The park’s zoo is home to over 250 animals and several species in need of conservation, including two tigers and two leopards. Bira is an endangered Siberian tiger and Frey, a “critically endangered” Amur leopard. The big cats came to the zoo as part of the European wildlife conservation programme, which is known as EEP. A team of 20 vets and zookeepers is on call 24/7.
The zoo’s collection also comprises squirrel monkeys, birds of prey, bison and other rare breeds of farm animals. Coyle says the animals that prove most popular with visitors are the lemurs, the meerkats and the zoo’s soar of eagles. Kids can also enjoy visitor experiences like the petting farm, world of raptors, a free-flying bird of prey display and the lemur walk.
Emerald Park is among Ireland’s top six paid-for public attractions. It should come as no surprise that its biggest competitor is Dublin Zoo. Designed by Stewart & Sinnott architects, landscaper Anthony Ryan and designer Milo Fitzgerald, the park is a member of the British & Irish Association of Aquariums & Zoos (BIAZA) and the European Association of Zoos & Aquaria (EAZA).

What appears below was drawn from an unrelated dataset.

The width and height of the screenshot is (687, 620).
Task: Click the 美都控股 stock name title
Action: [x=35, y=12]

Coyle says they have taken steps to minimise the park’s noise levels caused by over-excited rollercoaster riders. They had two objections after which they put in noise barriers. Overall, they have cordial relations with their close neighbours, some of which work in the park. The Institute of Acoustics gave its blessing by providing proof that the park’s noise levels would not increase.

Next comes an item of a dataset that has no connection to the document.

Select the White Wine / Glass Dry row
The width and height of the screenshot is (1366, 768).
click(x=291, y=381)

Weather impacts on park attendances. Four or five days might be expected to be lost to rain and stormy weather conditions in an average month from Easter to Christmas. However, this summer, July was an outlier with cancellations and low bookings three or four days a week. About 45 per cent of bookings are made a week or more in advance, with the rest made 72 hours beforehand.
As might be expected with an amusement park, incidents do happen. In 2012, a former employee who was working as a tour guide broke her ankle after she went down a 60-foot slide. The slide was not open to the public at the time but the woman, along with other employees, were told to try it so that they could “get a feel of it”. She sued and the case was settled out of court.
In 2016, a wooden staircase in one of the park’s Halloween attractions, House of Horrors, suddenly collapsed, injuring nine people. Emerald Park was the vision of founder Raymond Coyle and his son Charles now continues his father’s legacy. The long-term ambition is to make the County Meath park one of the best family attractions in Europe.
Spring 2024 will see a new area of the park called Tír na nÓg, which will be based on Celtic mythology. Tír na nÓg will have two, as yet new unnamed rides – a suspended thrill coaster and a family boomerang. Construction started last year but the plans for the 6.5 acre land were in place since 2017. They were designed by Dutch manufacturer Vekoma, which supplies Walt Disney.
The thrill coaster will provide five upside down experiences over its track length of 750m. Its highest track point is 32m, just higher than the Cú Chulainn coaster, with speeds of 90kph. The second coaster, whose working title is the Family Boomerang, is not overly-boisterous with its hills, dives and turns. The total track length is 450m, with a highest track of 25m and speeds of 60kph.
Coyle is Ireland’s representative on the EMEA board of the International Association of Amusement Parks & Attractions (IAAPA). He stresses that the park continues as a family enterprise. His mother, Ros, oversees the park’s access control and landscaping. His sister, Natalya, a pentathlon athlete who represented Ireland at three Olympic Games, is also involved.
Dynamo was hired to create the new brand identity for Emerald Park. The agency had previously worked with Ray Coyle on Tayto and Hunky Dorys crisps brands. Core’s Spark Foundry looks after the park’s media buying and planning, while FCB Huskies handles advertising using the slogan they coined – ‘Treasure Awaits’. Joanne Byrne at Presence Communications agency is in charge of PR.